A clear reading of the Ayurveda surgery move

India needs its Ayurveda graduates, including surgeons, to improve the common man’s access to decent health care

Sanjay Nagral
Nov 27, 2020, The Hindu

In 2014, while speaking at the inauguration of a hospital in Mumbai, Prime Minister Narendra Modi extolled the virtues of India’s medical heritage. “How else would Shiva have grafted an elephant head on Ganesha after having beheaded the boy,” he asked to thunderous applause from an audience of senior doctors and very important persons. Shiva as a surgeon is of course mythology. But we know about Sushruta and his surgical dexterity at a time when the world had not yet woken up to the art and the science of surgery. There are detailed descriptions in the Sushruta Samhita , the ancient Sanskrit text on medicine and surgery, of procedures such as rhinoplasty where the nose is reconstructed with tissue from the cheek. It was thousands of years later that modern plastic surgeons described this procedure.

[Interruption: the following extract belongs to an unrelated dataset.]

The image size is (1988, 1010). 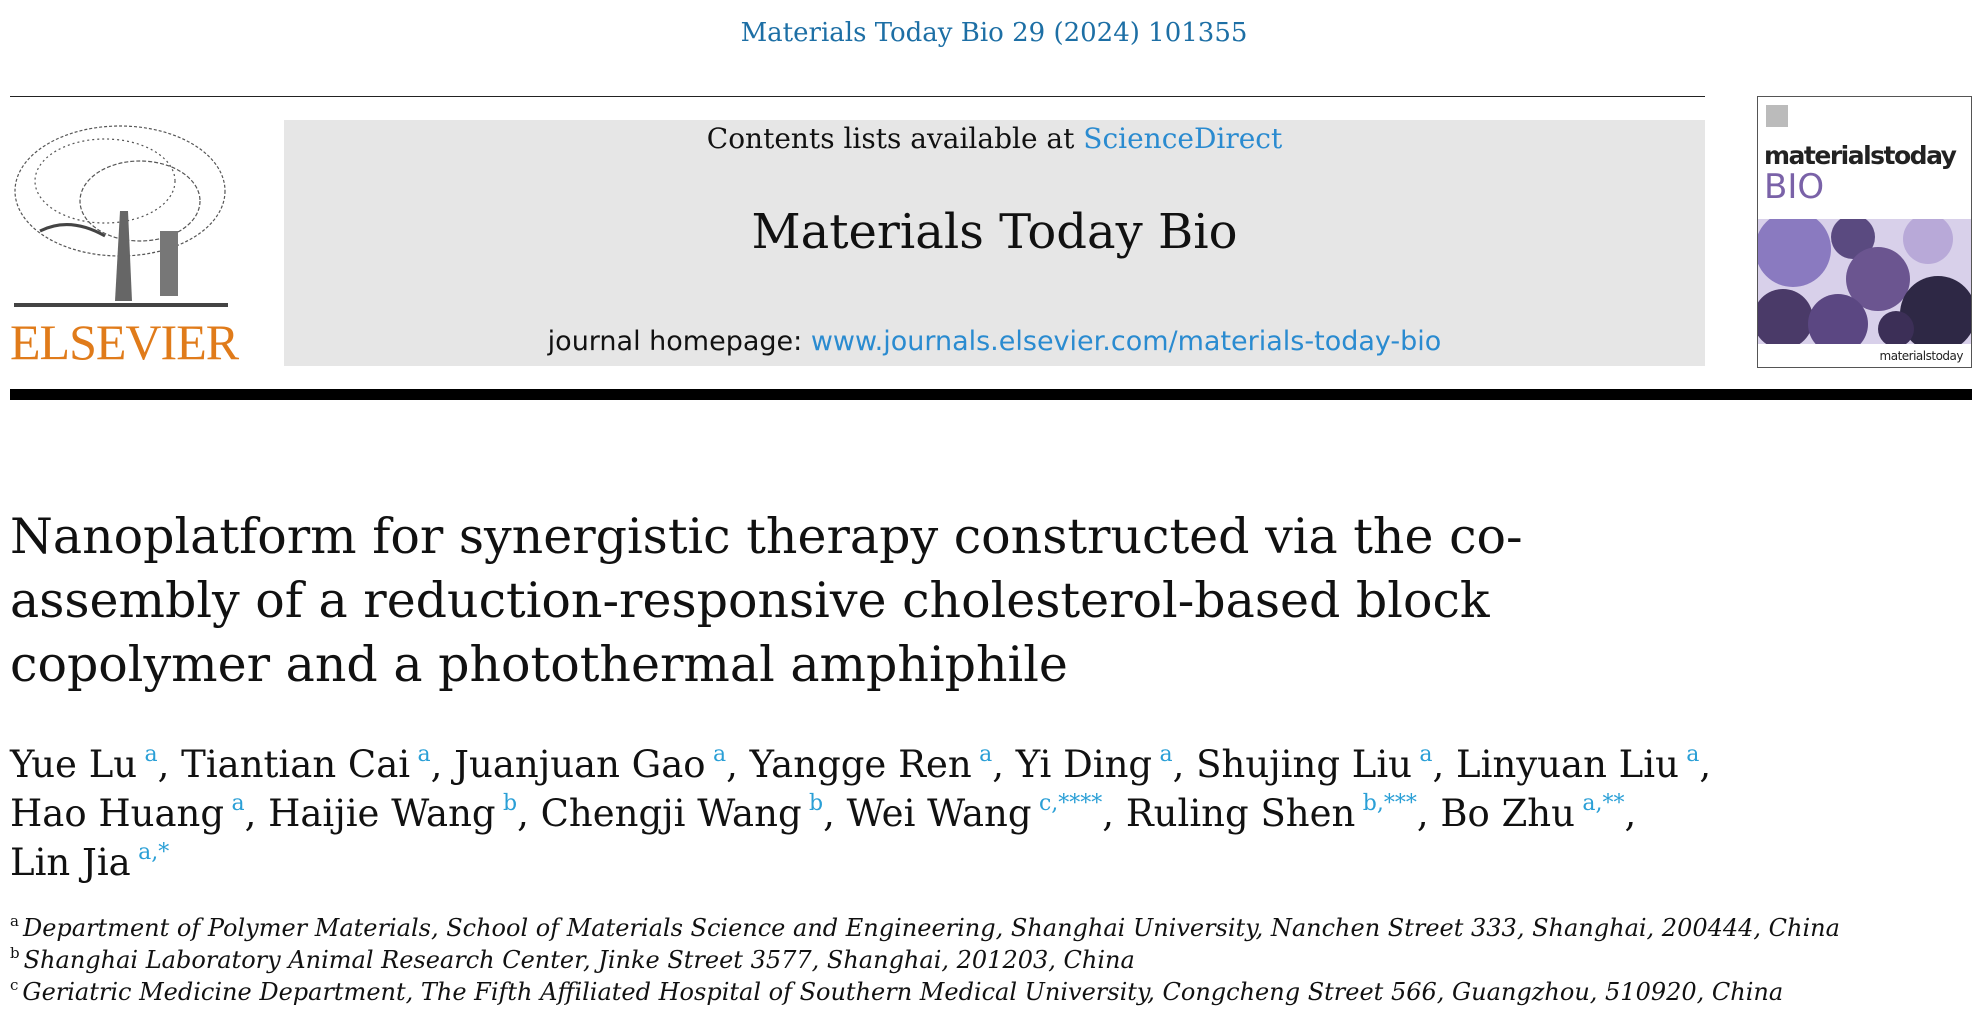 I want to click on elsevier-logo: ELSEVIER, so click(x=124, y=244).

Last week, on November 20, a Gazette of India notification by the Central Council of Indian Medicine — a statutory body under the Indian Medicine Central Council Act, and “which regulates the Indian Medical systems of Ayurveda, Siddha, Sowa-Rigpa and Unani Medicine” — identifying surgical procedures that can be performed by post-graduate Ayurvedic doctors in Shalya (surgery) has stirred up a hornet’s nest.